If other members of the administration were trudging across the plaza to a kind of doomed publicity stunt, Ivanka looked as though she were just gliding through — on her way home after a busy day in a comfortable corner office doing important things. As one of the few women in the group, she already stood apart. Her mask made her a laudable loner. The handbag clasped in her right hand announced that she was not sticking around. She was there, but not committed — not to empathy, not to the militaristic display of strength, not to this gamesmanship, not to the horrors of this national stress test, not to anything but the Ivanka-ness of her public image, which is always about being power-adjacent.

Ivanka doggedly inserts herself into the center of photographs and conversations where she does not seem to belong, but this time she remained on the sidelines when the posing started.

Attorney General William P. Barr, national security adviser Robert O’Brien and White House spokeswoman Kayleigh McEnany were among those pulled center stage with Txxxx. Barr stared slack-jawed in an open-collar shirt, no tie. His jacket was open. O’Brien was buttoned up in a gray suit with a pale blue tie that was a shade lighter than the president’s, which trailed below his waistband as usual. McEnany was in a closefitting double-breasted blazer with gold metallic buttons and skinny trousers. She was perched atop a pair of stiletto pumps — a style of footwear that this White House, all on its own, may be keeping in circulation.
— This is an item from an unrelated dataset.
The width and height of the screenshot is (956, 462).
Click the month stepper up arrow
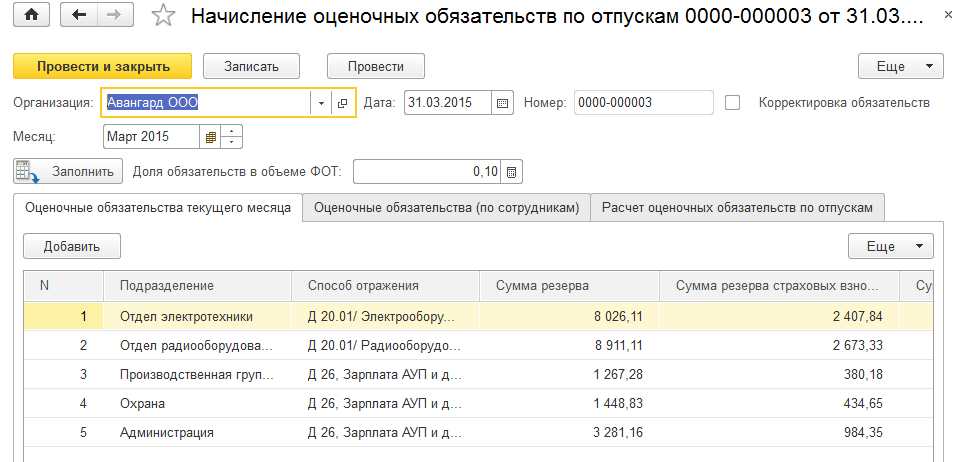pos(233,131)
None of them was wearing a mask, because that would remind everyone that the world is still facing a pandemic, and besides, the masks would ruin the picture. Everyone stood apart, but not six feet apart. They didn’t lower their head in prayer or silent tribute to George Floyd — the man whose death after nearly nine minutes under the knee of a white Minneapolis police officer sparked this uprising. Their arms dangled at their side. No one seemed to know where to look or what to do or how long to stand there.

In some of the photographs, one can see Chief of Staff Mark Meadows, as well as Defense Secretary Mark T. Esper. They don’t elevate the images; they only make them more desperate — just two more faces looking blankly into the distance.

The photographs in front of St. John’s captured the president’s fundamental discomfort with what it means to exist out in the open where people do not soothe him with flattery, where brute force is an accelerant, not an answer, and where imperfect lives spill outside their borders. Txxxx worked so hard for his flaccid, sanitized photograph: a man standing with nothing but white bureaucrats — most of them men — on the plaza in front of a neatly boarded-up house of worship. Txxxx isn’t even really at the church; he’s in its vicinity.

At one point, standing alone, he’s holding the Bible not like it’s a source of enduring comfort but like it’s a soiled diaper.The choreographed group picture captures none of the agonizing emotion of this moment. But it was out there, in the wild, and Txxxx had to pass by it. The pain was scrawled in jagged, vulgar graffiti on the walls abutting his path, on walls that couldn’t be scrubbed clean for his benefit.

The picture he orchestrated shows no hint of a commander in chief rising above or binding up anything. The photograph doesn’t convey power or competence. From every angle, in every iteration, it’s an image of a whitewashed group turning a deaf ear to a country convulsing over racial injustice.

Before Txxxx crossed the street, he announced with great fanfare to the American people that he was going to “pay my respects to a very, very special place,” one that was [slightly] damaged in a fire Sunday. But it wasn’t a building that was calling out for care.